Raising an audio Lazarus 

Behold the humble 8-track, a sandwich-sized plastic portal to the days before compact met disc. This cartridge was the first truly portable version of tape, the masterstroke that 40 years ago shrank reel-to-reel to a size that would fit in your dash.

It's also a fossil, a faded flea-market filler relegated to the same media dustbin where old Atari cartridges and Beta home movies decay, an afterthought, if that, to a generation raised on Napster and 10-disc changers in the trunk. Today some Kelly Clarkson-infested iPod Nano docked in a piece of Korean fiberglass purporting to be a car is considered superior to the noble, unrewindable tape that back in the day let your uncle blare “Led Zeppelin IV” out of his third-hand Charger when he smoked grass before football practice. Some world this turned out to be.

If the 8-track is dead — and it has been, essentially, for a solid quarter-century — then Nathan Brown is running a morgue. On a recent night, the lanky, mustachioed 34-year-old musician and producer welcomes a visitor to the Stifft Station two-bedroom he and his wife, Tara, share with a little black dog named Cricket and a new kitten named Sneaky. He apologizes for the clutter: speakers stacked in a corner, 8-track decks on the floor. An open closet near the dining room table reveals a wall of hefty cardboard boxes labeled in tiny letters on Post-Its. “I work at Vino's, so I get the cracker boxes for free,” he says. “It just happens that they hold 52 8-tracks perfectly.”

That's untold hundreds of corpses in one closet alone. For Brown, one of Little Rock's certifiable audiophiles known best perhaps as the solo act Browningham, the 8-track is such an object of obsession that he's hoping not only to repopularize, but almost literally to resurrect it. This year he has recorded and engineered releases by two local bands — the Crisco Kids and San Antokyo — solely on 8-track, with plans to do the same for The Thing That Always Explodes, Magic Hassle (release show slated for Sept. 4 at Sticky Fingerz) and the Evelyns (release show July 19 at the White Water Tavern).

If he succeeds in stirring interest in analog music, he'll of course have a corner on the market for the cartridges and for the machines, which he buys used and restores to a condition less likely to eat your tape. As for the 8-tracks themselves, you almost don't want to know. To recycle the old cartridges (and there are only old cartridges available), he rebuilds them individually, cutting the tape to fit the duration of the recording, and duplicates them one by one.
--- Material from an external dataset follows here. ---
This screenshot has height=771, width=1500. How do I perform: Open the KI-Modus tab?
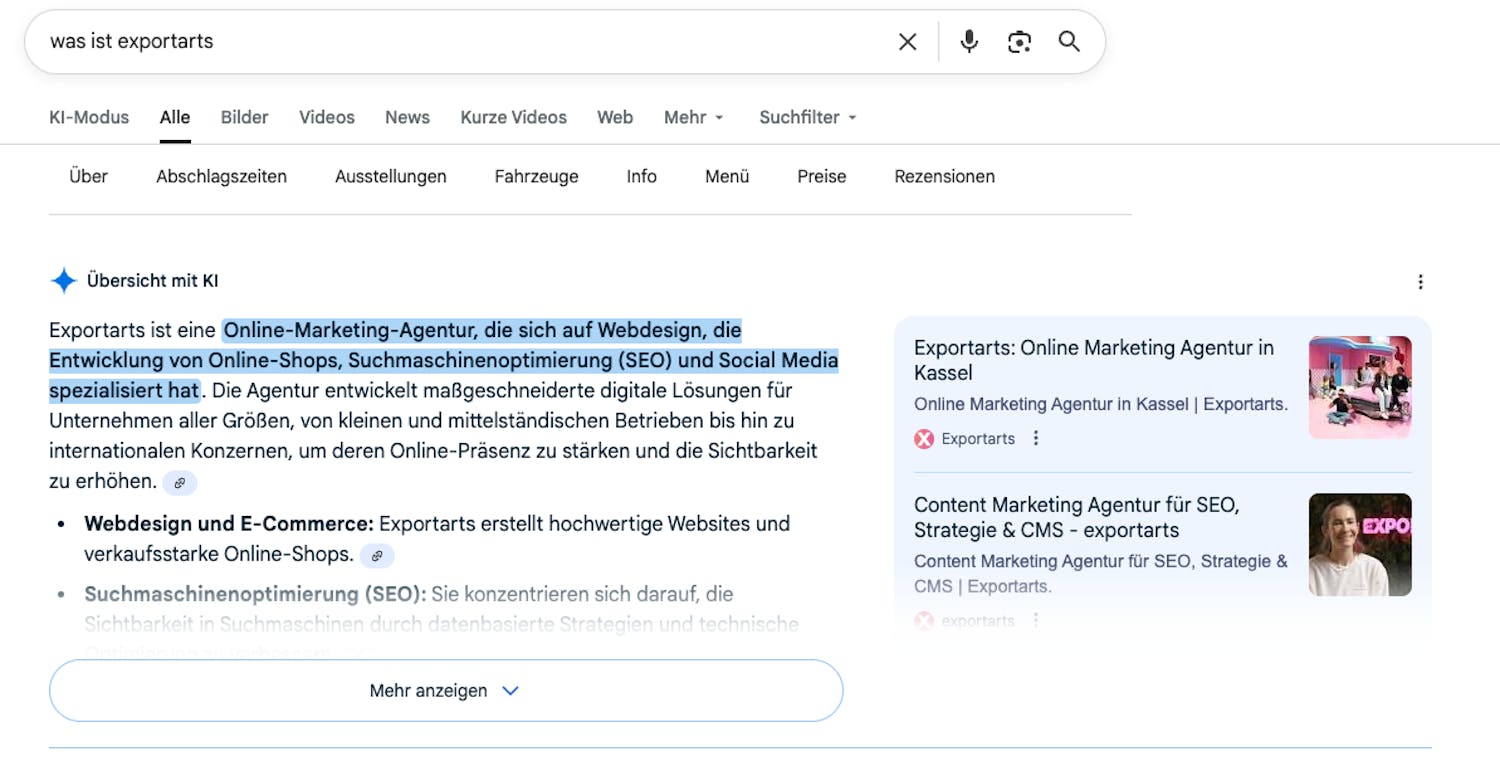point(88,117)
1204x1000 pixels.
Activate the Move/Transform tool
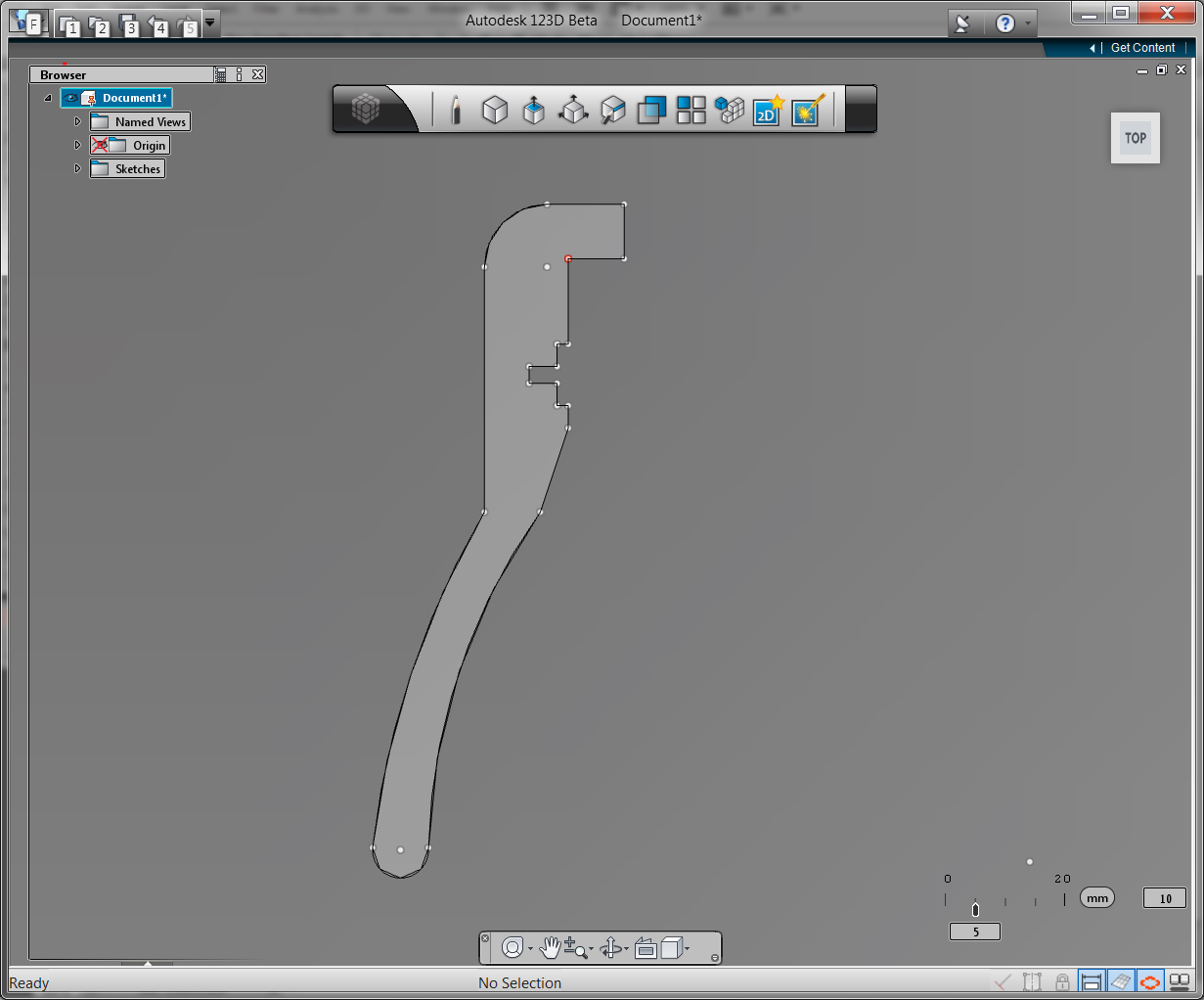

“Everything I'm using,” he says, “people basically are setting out for the garbage.”

It's a pursuit both time-consuming and quixotic. (And maybe, one day, commercial, though for now he estimates, “If I had to guess what I'd be making an hour, it would probably be less than an Indonesian factory worker.”)

It's also highly stuff-intensive. The clutter exasperates Tara — “I love the man's brain, but sometimes I look around our house and think we are stocking up to sell homeless people some real estate,” she writes later in an e-mail. But she also accepts some of the blame for his obsession. It was about three years ago, on a tour road trip without a working stereo in the car, that she, a photographer, began discussing the differences between film and digital shots.

Film, she told him, is a physical mirror image of a scene. Digital, however, is a computerized simulacrum of the same. To her, the colors are askew; the details, fudged. The result is flat, she said, except in the most costly digital photos.